▶ **Passage shown**:
--- START ---
In this study, we showed that the amplitude of the low-pass filtered ECoG signal (the local motor potential, LMP) correlates strongly with slow grasping motions of the hand and can be used to decode hand grasping movements under relatively unconstrained experimental conditions. The LMPs from a subset of ECoG electrodes demonstrated a large and significant correlation with finger kinematics. The LMP is a recently reported phenomenon that has been observed during two-dimensional movement trajectories of the arm [33], and has been shown to contain information related to finger flexions [54]. Our findings are consistent with these reports and expand them by showing that the LMP alone is sufficient for robust decoding of finger positions during slow grasping movements of the hand. The spatial distributions of the LMPs and their correlations with the kinematics of grasping motions of the hand were remarkably stationary across multiple sessions involving variations in wrist angle, elbow flexion and arm location. This enabled the development of robust linear decoding models that had good prediction accuracies (median r = 0.51, maximum r = 0.92), which are consistent across multiple sessions and days (median r = 0.52, maximum r = 0.86). Furthermore, we found that reasonable decoding accuracies for these movements could be achieved with as few as one to three ECoG electrodes over the peri-Rolandic cortex (median r with three electrodes = 0.49, maximum r = 0.90). It should be noted that subject C, who had a poor coverage of the motor cortex, as evidenced in figure 2, had a weaker decoding performance compared to the other three subjects. The robustness of the decoding models with even a limited number of electrodes, combined with the stationarity of the filters across variations in the position of the upper extremity, suggests the possibility of a practical ECoG-based brain–machine interface for control of upper extremity prosthetics.
--- END ---
▶ **Information supplied**:
--- START ---
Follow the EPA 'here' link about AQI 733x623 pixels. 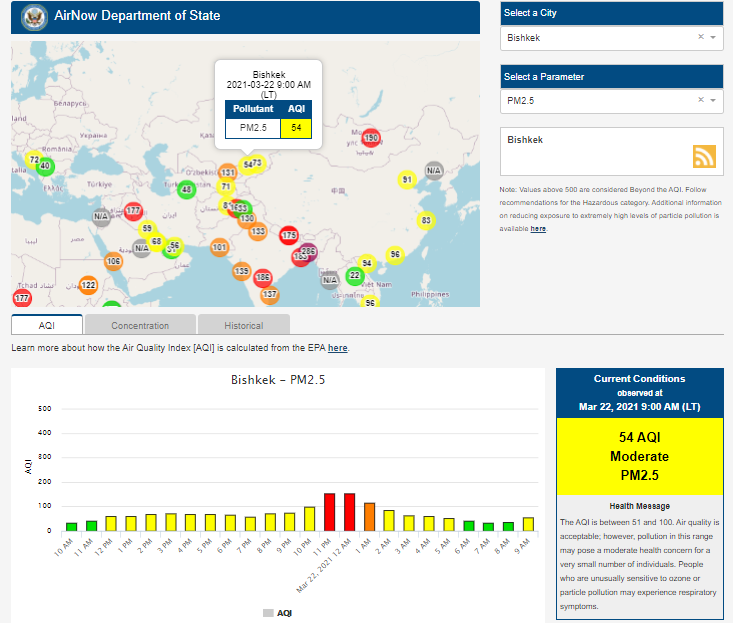338,348
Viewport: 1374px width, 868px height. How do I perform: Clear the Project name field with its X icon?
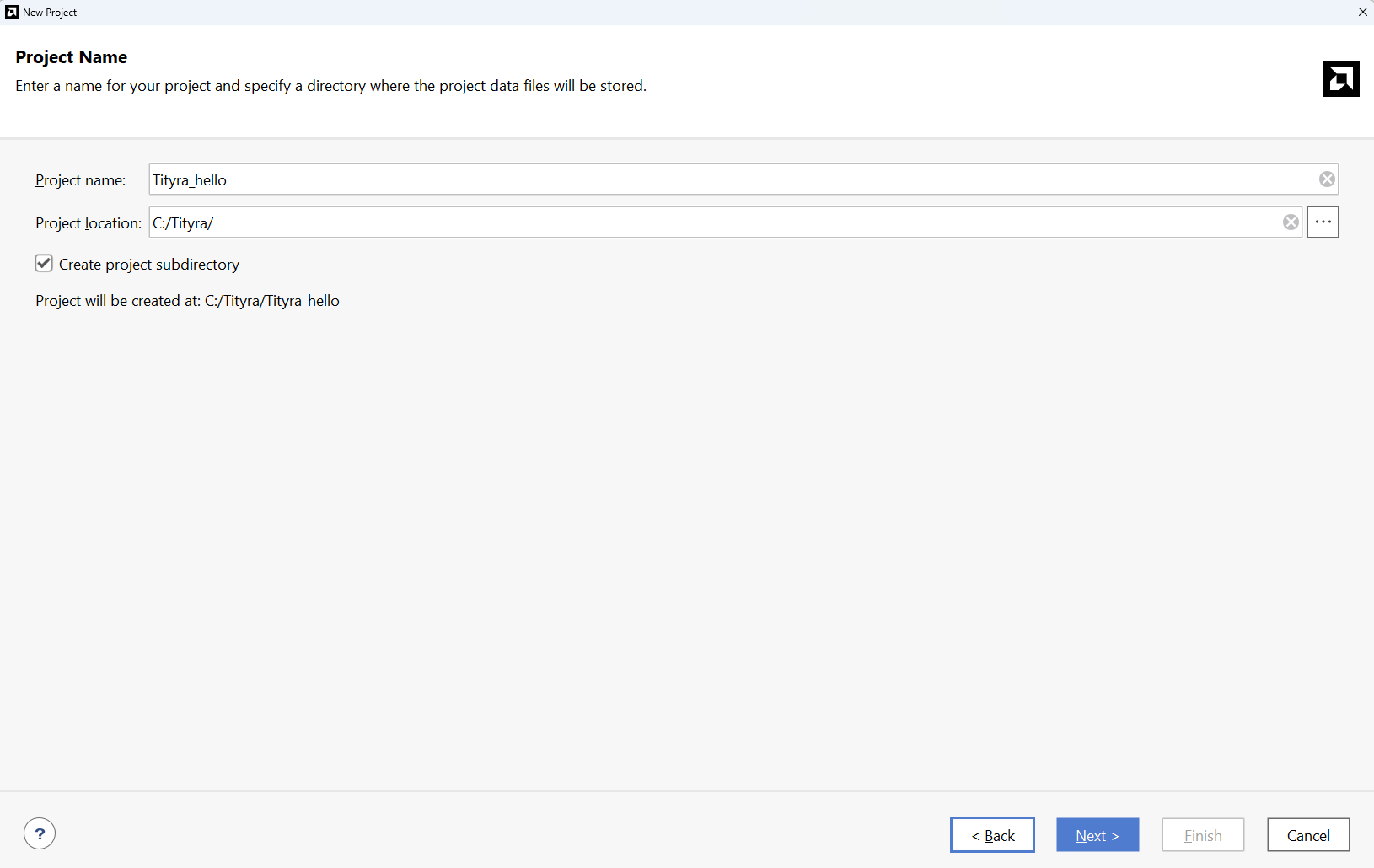1327,179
--- END ---
▶ **Task set**:
• a. Say whether each statement below agrees with the passage on ECoG decoding of hand grasping. Answer yes or no for each, and quote the words of the passage that decide it. (i) The LMP is the amplitude of the high-pass filtered ECoG signal. (ii) Decoding accuracy across multiple sessions and days had a median r of 0.52. (iii) Subject C decoded less well than the other three subjects.
• b. Continue the passage on ECoG decoding of hand grasping from the point where it stops.

▶ **Answers**:
• a.
(i) No: "the amplitude of the low-pass filtered ECoG signal (the local motor potential, LMP)"
(ii) Yes: "consistent across multiple sessions and days (median r = 0.52, maximum r = 0.86)"
(iii) Yes: "had a weaker decoding performance compared to the other three subjects"

• b.
The neural generators for the LMP are not known and further investigation is needed with concurrent measurements of neuronal spikes, local field potentials and the ECoG. Given the spatial distributions of the hand-movement relevant LMPs and their strong correlations with hand motions, it can be speculated that they are the direct result of the increase in population firing rates of cortical neurons in those locations. This is consistent with reports in primates [43, 44] and in fMRI studies in humans [45, 46] that show spatiotemporally distinct but focal increases in neuronal activation during movements related to the hand. It has also been reported previously that this phenomenon is distinctly different in its spatiotemporal tuning distribution from that of the traditional spectral power bands (i.e., mu, beta, gamma bands) [39]. These LMPs are slower changes that occur at modulation rates less than 1 Hz. It is therefore not surprising that the tuning of this phenomenon to faster hand movements including rapid finger motions is minimal. In our own data, collected from the same subjects, the LMP was not tuned to higher frequency movements beyond 0.5 Hz. Preliminary results from our group confirm [54] the tuning of high-frequency spectral components to the more dexterous and highly individuated finger movements, similar to the ones reported in [53].

It can be argued that the observed amplitude modulation evident in the LMP is an artifact resulting from induced noise in the ECoG channels, i.e. as a direct result of the hand movements. However, multiple factors suggest otherwise. Firstly, the ECoG was re-referenced using a common average reference filter, which tends to cancel out noise at low spatial frequencies. Secondly, the spatial distribution of the channels in which the LMP correlated well with hand movements is over motor cortical regions, which is an unlikely coincidence in all four subjects. Furthermore, the observed correlation between the LMP and movement was consistent only at frequencies of hand kinematics below 0.5 Hz, which would not be expected if it were an artifactually induced phenomenon.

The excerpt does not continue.